> ENUNCIADO:
Responda a estas perguntas com base no texto sobre contos de fadas:
(a) Quem foram os "magos" na vida da autora?
(b) Segundo o texto, finais felizes são sinônimos de quê?
(c) O que a arte, a poesia e a literatura nunca deixam de registrar?

Fadas existem, muitos de nós sabemos que elas existem. Não é necessário explicar nada para a criança num conto de fadas, pois elas sabem dar o devido sentido à história, identificam com facilidade suas bruxas e suas fadas em suas vidas. Mas é muito comum que deixando de ser criança perdermos nossa capacidade imaginativa deste encantamento, não conseguimos mais nos lembrar como se brincava de carrinho, de boneca...de como eles eram de verdade! Eu tive bruxas (inspetoras de classe), fadas (professoras, amigas), tive magos (médicos, terapeutas), herói (pai). Tive até "Pássaro encantado" me casei com um príncipe ele virou rei e eu rainha, depois eu virei bruxa e desvirei...ele virou sapo e desvirou...tivemos sapinhos príncipes e um linda princesa, plantei um pé de feijão, de rosas.... também enfim.... somos felizes..temos finais felizes nuns dias e nem tão felizes em outros....Mas por que evitar histórias com finais felizes?
Vamos ser sinceros. Todos nós gostamos muito mais de finais felizes. Queremos, desejamos finais felizes!!
Finais felizes são sinônimos de esperança, de luta que não foi em vão, de uma missão cumprida, sabor de vitória, de um mal que chega ao seu fim. Pra mim basta que seja feliz e represente uma esperança, pois para algumas pessoas é a única coisa que elas possuem e ninguém tem o direito de tirá-las.
Tenho visto muita história, muitos livrinhos infantis com um politicamente correto hipócrita. Fazer o lobo mal ser bom não vai ajudar uma criança a entender que no mundo existem pessoas em quem não se deve confiar. Apenas estão criando muita confusão entre o bem e o mal. Melhor que o lobo seja mal, que ele coma a vovó e depois morra com o tiro do caçador. Melhor a criança criar a sua própria imagem de violência e que possa construir seu senso crítico, seu super ego, seu banco de dados das normas e leis de convivência humana através de uma história onde o bem e o mal estejam bem contrastados e evidentes, onde os valores de uma época podem estar bem refletidos. Não é mudando o lobo mal que vamos acabar com a violência. Muito pelo contrário, quando uma criança que não tem acesso ao mundo real através do universo simbólico das histórias é que ela estará mais sujeita à violência num ato ou sendo as vítimas dele.
Não me faz sentido a moda do politicamente correto e me parece até a contra mão da educação e consciência que se deseja como resultado. Não adianta uma história não mostrar a realidade através da fantasia. As histórias sempre existiram para ajudar a manter a tradição, os valores e crenças de uma época e hoje tudo isso está balançando, nossas incertezas, nossa insegurança com relação à educação das nossas crianças e jovens, passa pelas histórias. Tudo tem seu valor! A arte, a poesia, a literatura, nunca deixam de registrar o espírito de um tempo. Se nos preocupamos com a formação psíquica de nossas crianças, devemos ter mais respeito e menos hipocrisia.

> LINHAS FORNECIDAS:
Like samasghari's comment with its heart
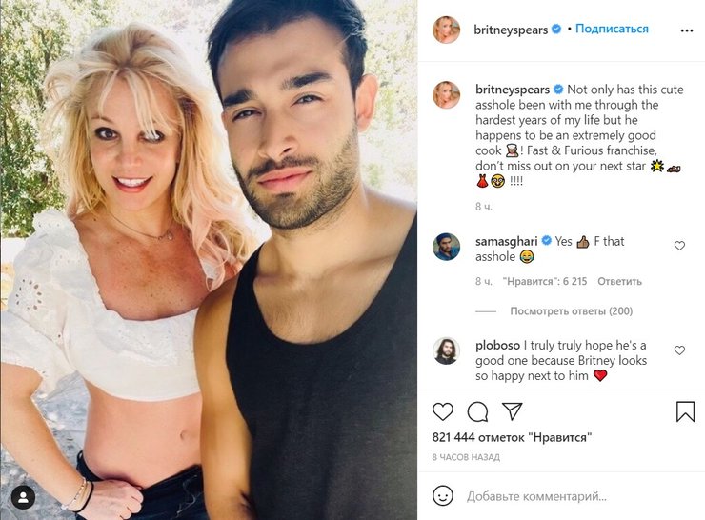Image resolution: width=705 pixels, height=520 pixels. point(679,246)
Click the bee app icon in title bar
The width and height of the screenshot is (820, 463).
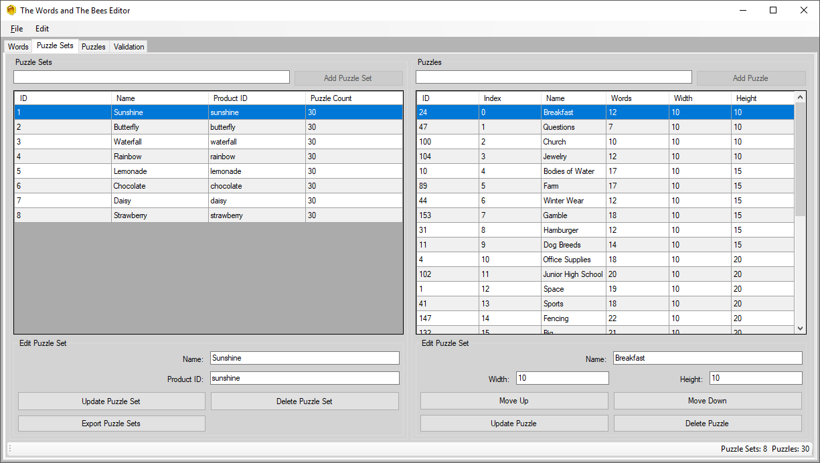[11, 10]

> RESPOSTA:
(a) Médicos e terapeutas.
(b) De esperança, de luta que não foi em vão, de uma missão cumprida, de sabor de vitória e de um mal que chega ao seu fim.
(c) O espírito de um tempo.